[PATCH 2 of 3 v2] bundle: add config option to include phases

Pierre-Yves David pierre-yves.david at ens-lyon.org
Thu Jun 22 11:51:02 EDT 2017



On 06/20/2017 07:00 PM, Martin von Zweigbergk via Mercurial-devel wrote:
> # HG changeset patch
> # User Martin von Zweigbergk <martinvonz at google.com>
> # Date 1497939455 25200
> #      Mon Jun 19 23:17:35 2017 -0700
> # Node ID 04fa2d783f067765f9d8cf0d1b02fae1819c232e
> # Parent  0f77eccc602140bd4f8066a196b8ae53c0f50ef9
> bundle: add config option to include phases
> 
> This adds an experimental.bundle-phases config option to include phase
> information in bundles. As with the recently added support for
> bundling obsmarkers, the support for bundling phases is hidden behind
> the config option until we decide to make a bundle format v3 that
> includes phases (and obsmarkers and ...).

TL;DR; I've found a bug in the handling non-bundled descendant of the 
bundled changeset. The computation around this part also seems more 
heavy than they should be. With a worrisome use of 'descendant' call.
I recommend dropping this series and looking at the approach summarized 
at the end of this email.

At the risk of being a bit pedantic: "bundle format v3" should be 
"bundlespec v3" to be less confusing. There will be no change of the 
binary bundle format, just change to what we decide the include in this 
content.

(not sure if it is worth fixing)

> We could perhaps use the listkeys format for this, but that's
> considered obsolete according to Pierre-Yves. Instead, we introduce a
> new "phases" bundle part. The new part contains the phase roots that
> are internal to the set of bundled revisions. It also contains the
> phase for each root of the set of bundled revisions.
> 
> For now, phases are only included by "hg bundle", and not by
> e.g. strip and rebase.
> 
> diff --git a/mercurial/bundle2.py b/mercurial/bundle2.py
> --- a/mercurial/bundle2.py
> +++ b/mercurial/bundle2.py
> @@ -158,6 +158,7 @@
>       changegroup,
>       error,
>       obsolete,
> +    phases,
>       pushkey,
>       pycompat,
>       tags,
> @@ -178,6 +179,8 @@
>   _fpayloadsize = '>i'
>   _fpartparamcount = '>BB'
>   
> +_fphasesentry = '>i20s'
> +
>   preferedchunksize = 4096
>   
>   _parttypeforbidden = re.compile('[^a-zA-Z0-9_:-]')
> @@ -1387,6 +1390,13 @@
>           obsmarkers = repo.obsstore.relevantmarkers(outgoing.missing)
>           buildobsmarkerspart(bundler, obsmarkers)
>   
> +    if opts.get('phases', False):
> +        rootphases = phases.subsetphases(repo, outgoing.missing)
> +        phasedata = []
> +        for root, phase in rootphases.iteritems():
> +            phasedata.append(_pack(_fphasesentry, phase, root))
> +        bundler.newpart('phases', data=''.join(phasedata))
> +

In an "open" set of revision, phases heads is likely to provide a clear 
information and be simpler to apply. I think I've found of bug related 
to the usage of roots here, more on it at the 'phases.updatephases' level.
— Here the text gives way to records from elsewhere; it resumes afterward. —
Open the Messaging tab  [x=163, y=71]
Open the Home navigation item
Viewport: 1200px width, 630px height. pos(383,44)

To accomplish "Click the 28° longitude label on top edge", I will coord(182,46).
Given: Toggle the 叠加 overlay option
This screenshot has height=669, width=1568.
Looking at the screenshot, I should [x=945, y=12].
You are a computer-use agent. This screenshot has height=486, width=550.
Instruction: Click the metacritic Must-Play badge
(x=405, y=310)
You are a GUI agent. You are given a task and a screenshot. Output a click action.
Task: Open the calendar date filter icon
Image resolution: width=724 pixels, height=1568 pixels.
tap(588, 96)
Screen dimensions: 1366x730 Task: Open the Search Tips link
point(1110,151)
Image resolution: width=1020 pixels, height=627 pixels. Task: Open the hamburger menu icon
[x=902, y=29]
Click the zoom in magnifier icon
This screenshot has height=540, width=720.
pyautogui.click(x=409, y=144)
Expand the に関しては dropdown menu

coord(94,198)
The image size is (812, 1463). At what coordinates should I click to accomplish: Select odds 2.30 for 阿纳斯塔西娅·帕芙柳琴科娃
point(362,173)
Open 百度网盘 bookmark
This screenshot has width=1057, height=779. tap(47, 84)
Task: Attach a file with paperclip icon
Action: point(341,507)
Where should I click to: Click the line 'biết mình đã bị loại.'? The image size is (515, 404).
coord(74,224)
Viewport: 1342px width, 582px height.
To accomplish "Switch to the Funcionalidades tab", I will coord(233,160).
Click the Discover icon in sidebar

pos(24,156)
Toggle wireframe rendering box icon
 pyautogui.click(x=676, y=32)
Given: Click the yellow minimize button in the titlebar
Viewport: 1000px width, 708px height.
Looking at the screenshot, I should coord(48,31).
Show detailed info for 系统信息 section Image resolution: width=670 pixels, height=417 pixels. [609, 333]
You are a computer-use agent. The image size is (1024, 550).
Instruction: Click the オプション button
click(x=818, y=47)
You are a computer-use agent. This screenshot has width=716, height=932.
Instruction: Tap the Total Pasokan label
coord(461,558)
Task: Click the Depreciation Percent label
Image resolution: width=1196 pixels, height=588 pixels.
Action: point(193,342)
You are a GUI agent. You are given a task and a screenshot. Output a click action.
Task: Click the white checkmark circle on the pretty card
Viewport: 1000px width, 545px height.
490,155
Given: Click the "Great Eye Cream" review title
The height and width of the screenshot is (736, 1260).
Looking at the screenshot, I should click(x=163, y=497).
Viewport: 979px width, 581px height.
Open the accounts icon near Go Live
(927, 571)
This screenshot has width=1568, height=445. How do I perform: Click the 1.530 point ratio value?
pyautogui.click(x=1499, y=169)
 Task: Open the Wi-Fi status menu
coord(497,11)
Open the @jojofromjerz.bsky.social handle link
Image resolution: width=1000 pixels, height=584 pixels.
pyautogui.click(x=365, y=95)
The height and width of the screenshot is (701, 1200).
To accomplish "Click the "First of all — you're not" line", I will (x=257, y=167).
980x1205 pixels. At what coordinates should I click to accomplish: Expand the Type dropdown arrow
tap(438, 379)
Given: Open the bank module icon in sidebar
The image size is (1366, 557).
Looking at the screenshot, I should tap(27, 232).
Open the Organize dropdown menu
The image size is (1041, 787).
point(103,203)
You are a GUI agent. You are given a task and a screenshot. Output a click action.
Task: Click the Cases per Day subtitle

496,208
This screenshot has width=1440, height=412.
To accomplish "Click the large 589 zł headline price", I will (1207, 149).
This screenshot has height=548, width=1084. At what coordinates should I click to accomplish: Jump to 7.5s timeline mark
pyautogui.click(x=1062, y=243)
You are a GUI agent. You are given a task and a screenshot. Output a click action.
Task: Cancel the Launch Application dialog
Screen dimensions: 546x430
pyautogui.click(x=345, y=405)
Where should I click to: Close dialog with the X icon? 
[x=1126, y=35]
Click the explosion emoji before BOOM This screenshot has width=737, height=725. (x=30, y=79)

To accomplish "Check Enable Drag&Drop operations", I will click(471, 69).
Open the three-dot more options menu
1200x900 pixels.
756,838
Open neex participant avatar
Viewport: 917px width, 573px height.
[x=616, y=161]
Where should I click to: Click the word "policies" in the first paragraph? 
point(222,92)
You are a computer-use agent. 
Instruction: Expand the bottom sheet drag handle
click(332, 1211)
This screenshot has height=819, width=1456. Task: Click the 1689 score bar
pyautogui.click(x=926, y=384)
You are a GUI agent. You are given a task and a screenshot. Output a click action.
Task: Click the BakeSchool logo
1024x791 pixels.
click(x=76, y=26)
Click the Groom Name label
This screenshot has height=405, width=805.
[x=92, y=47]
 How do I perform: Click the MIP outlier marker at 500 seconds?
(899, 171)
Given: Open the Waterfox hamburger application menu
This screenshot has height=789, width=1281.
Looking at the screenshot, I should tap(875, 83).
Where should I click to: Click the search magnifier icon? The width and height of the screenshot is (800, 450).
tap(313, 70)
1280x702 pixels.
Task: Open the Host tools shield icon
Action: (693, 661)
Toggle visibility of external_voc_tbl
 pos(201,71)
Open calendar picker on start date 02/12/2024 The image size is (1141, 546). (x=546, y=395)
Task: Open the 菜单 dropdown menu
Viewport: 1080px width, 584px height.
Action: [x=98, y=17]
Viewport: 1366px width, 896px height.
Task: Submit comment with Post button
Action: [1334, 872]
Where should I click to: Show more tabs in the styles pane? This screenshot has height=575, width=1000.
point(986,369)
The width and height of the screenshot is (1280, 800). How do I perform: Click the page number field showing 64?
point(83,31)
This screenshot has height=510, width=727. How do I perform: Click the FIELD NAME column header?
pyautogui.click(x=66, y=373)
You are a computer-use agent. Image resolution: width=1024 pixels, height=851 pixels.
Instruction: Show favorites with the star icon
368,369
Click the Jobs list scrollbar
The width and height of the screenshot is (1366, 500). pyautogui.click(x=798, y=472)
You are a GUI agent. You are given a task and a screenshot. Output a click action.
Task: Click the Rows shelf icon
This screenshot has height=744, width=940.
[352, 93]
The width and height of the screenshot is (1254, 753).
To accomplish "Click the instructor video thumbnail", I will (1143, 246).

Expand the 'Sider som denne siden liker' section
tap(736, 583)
I recommend having a more verbose part name too (eg: 'phase-roots' or 
'phase-heads')

>   def addparttagsfnodescache(repo, bundler, outgoing):
>       # we include the tags fnode cache for the bundle changeset
>       # (as an optional parts)
> @@ -1721,6 +1731,25 @@
>                   kwargs[key] = inpart.params[key]
>           raise error.PushkeyFailed(partid=str(inpart.id), **kwargs)
>   
> + at parthandler('phases')
> +def handlephases(op, inpart):
> +    """apply phases from bundle part to repo"""
> +    phaseroots = {}
> +    entrysize = struct.calcsize(_fphasesentry)
> +    while True:
> +        entry = inpart.read(entrysize)
> +        if len(entry) < entrysize:
> +            if entry:
> +                op.ui.debug('ignoring incomplete phase entry%s\n' % entry)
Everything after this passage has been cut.